[START Selection]
ANTLR: Parsing SQL - go-sqlparser/current GitHub Wiki

Parsing SQL

https://tomassetti.me/parsing-sql/

Written by Gabriele Tomassetti
in ANTLR, Code processing, Parsing

The code for this tutorial is on GitHub: parsing-sql

Table of contents

Parsing SQL

SQL is a language to handle data in a relational database. If you worked with data you have probably worked with SQL.

It is in the same league of HTML: maybe you never learned it formally but you kinda know how to use it. That is great because if you know SQL, you know how to handle data. However, it has limitations and when you hit them your only course of action might be to work with a traditional programming language. This does not necessarily mean migrating away from SQL. You might need to move from one SQL dialect to another one or to analyze the SQL code you use. And to do that, you need to parse SQL, and that is what this article is about.
[END Selection]
• _Tasks to complete_:
[1] Translate this sentence from the article on parsing SQL into Spanish: "SQL is a language to handle data in a relational database."
[2] Write out everything in the SQL parsing article from "https://tomassetti.me/parsing-sql/" down to "article is about.".
[3] Pick up the article about parsing SQL where it ends and carry it on.
[START Collected data]
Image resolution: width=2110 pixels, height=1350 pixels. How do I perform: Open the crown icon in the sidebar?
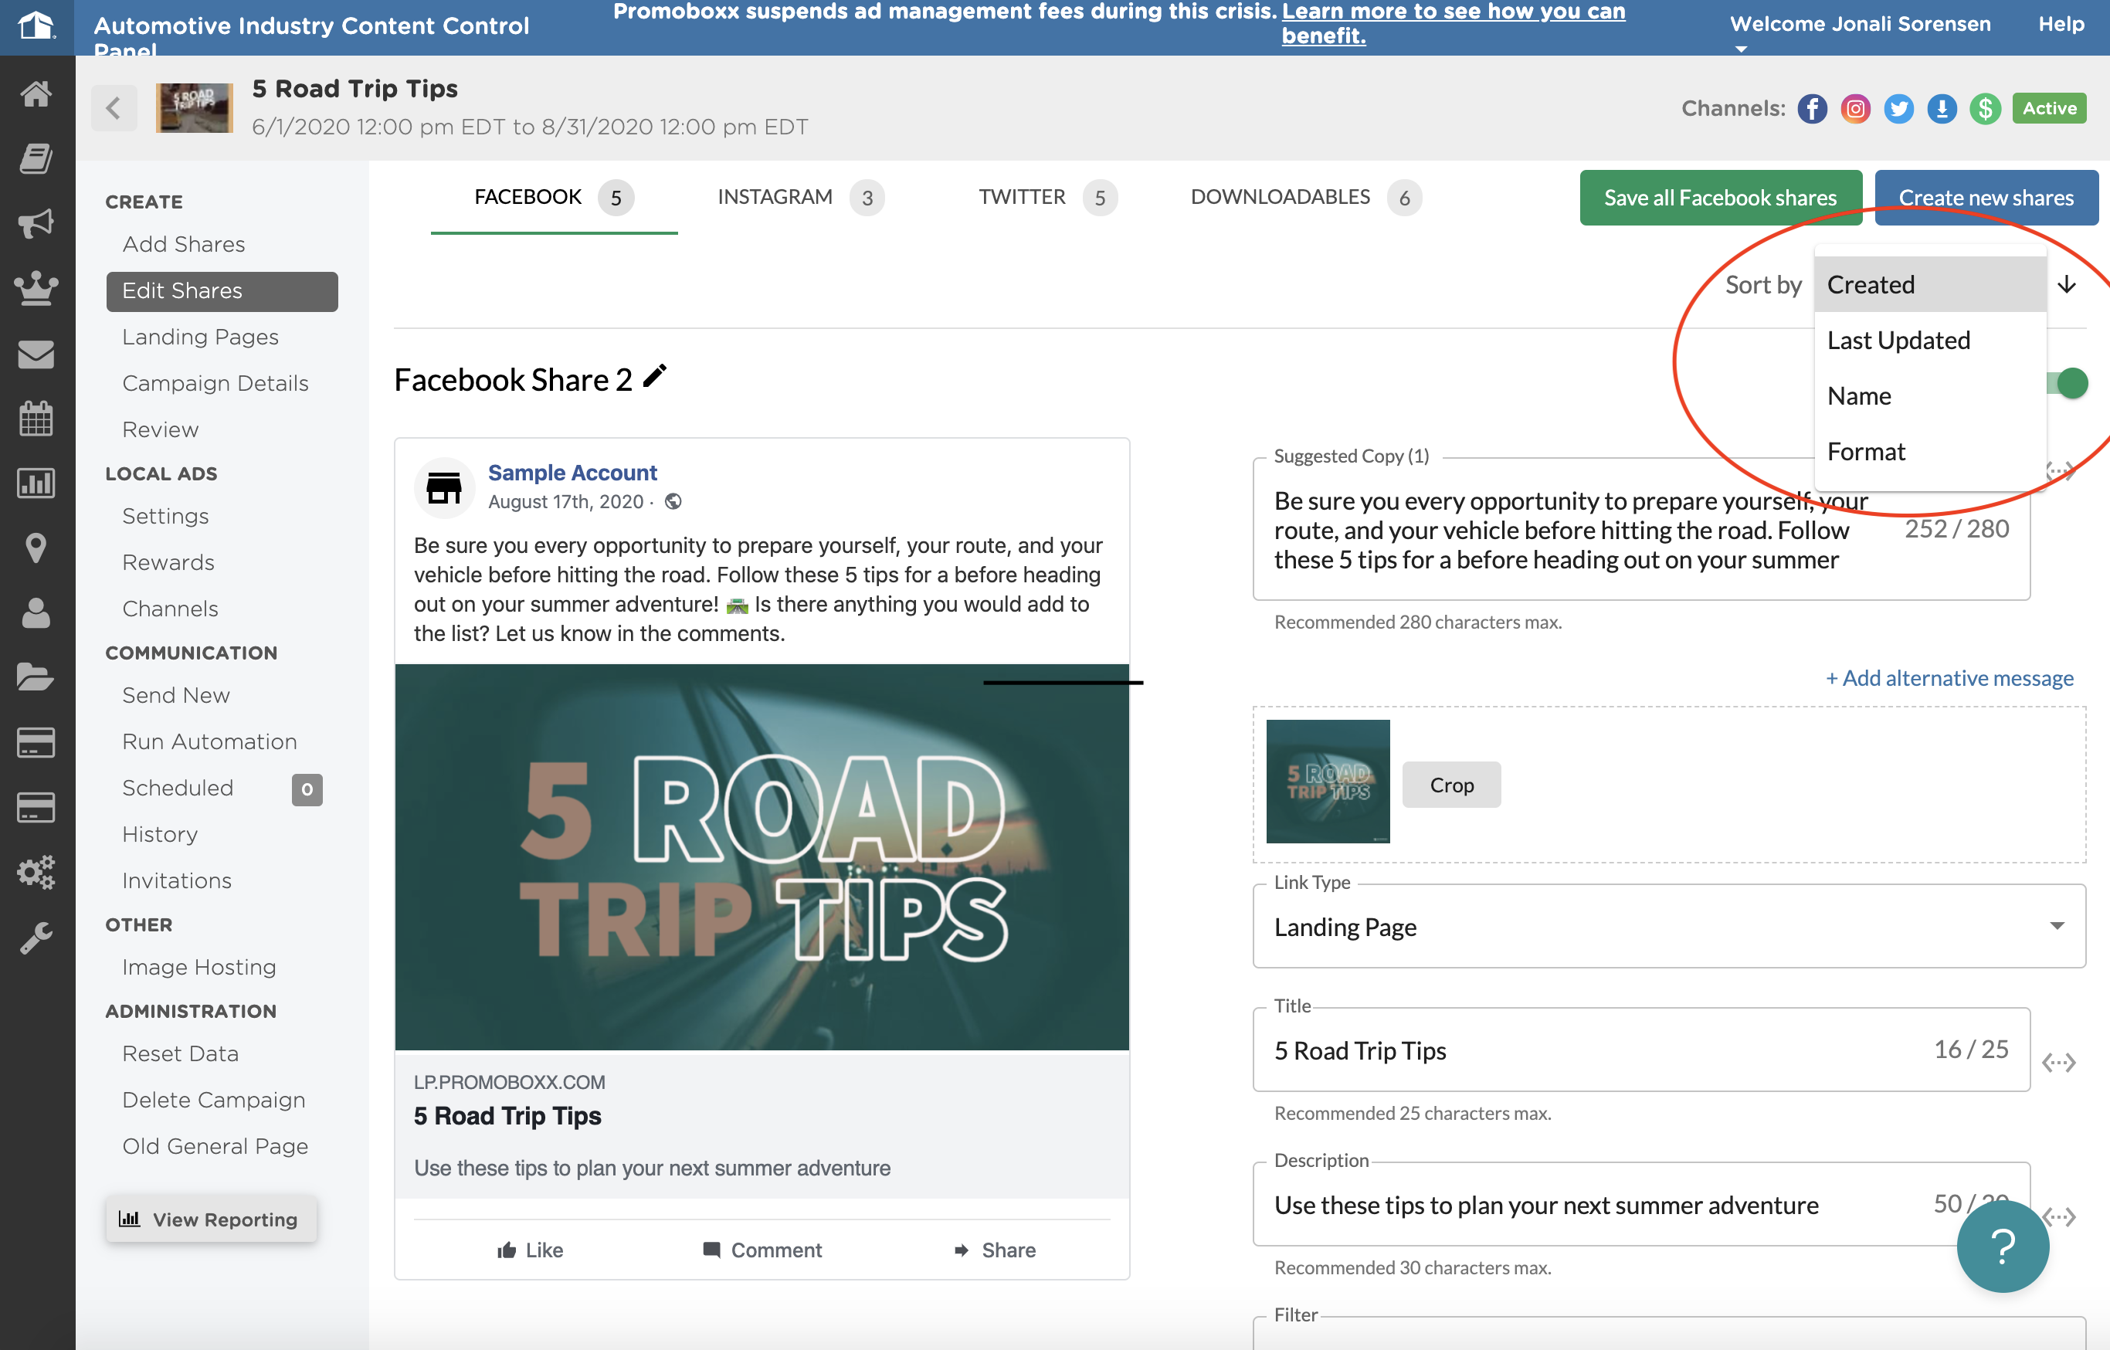(x=37, y=288)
[END Collected data]
• _The responses_:
[1] SQL es un lenguaje para manejar datos en una base de datos relacional.

[2]
https://tomassetti.me/parsing-sql/

Written by Gabriele Tomassetti
in ANTLR, Code processing, Parsing

The code for this tutorial is on GitHub: parsing-sql

Table of contents

Parsing SQL

SQL is a language to handle data in a relational database. If you worked with data you have probably worked with SQL.

It is in the same league of HTML: maybe you never learned it formally but you kinda know how to use it. That is great because if you know SQL, you know how to handle data. However, it has limitations and when you hit them your only course of action might be to work with a traditional programming language. This does not necessarily mean migrating away from SQL. You might need to move from one SQL dialect to another one or to analyze the SQL code you use. And to do that, you need to parse SQL, and that is what this article is about.

[3]
What are the limits of SQL? After a while you learn of a couple of issues:

  • there is not one SQL, but many variations of it. The SQLs implemented in SQLite, MySQL, PostgreSQL, etc. are all a bit different
  • you cannot do everything related to data in SQL. In some cases, you need a traditional programming language to work with the data

These issues became real problems when you need to make big changes. For instance, if you need to change the database used by a large application. It can also be a problem when you need to make transformations that SQL and your database cannot handle them. In that case, you have some transformations done in SQL (and run on the database) and some other in your source code. So you spend a lot of time working on glue code and around the limitations of SQL.

SQL can also be a constraint, simply for what it lacks: unit testing integrated with your source code and all the other tools that you can use with Java, C#, etc. SQL is an old language and not designed for large scale programming, it is not a language that developers will love. Even worse, they will not be very productive with it. And what happens if your application requires you to verify that something gets executed in a certain way, or to offer some guarantees? It can be a business need or a regulatory requirement. Then you need to parse SQL or to find a way to move from SQL world to your programming language world.

That is what this article is about: parsing SQL. We are going to see ready-to-use libraries and tools to parse SQL, and an example project in which we will build our own SQL parser.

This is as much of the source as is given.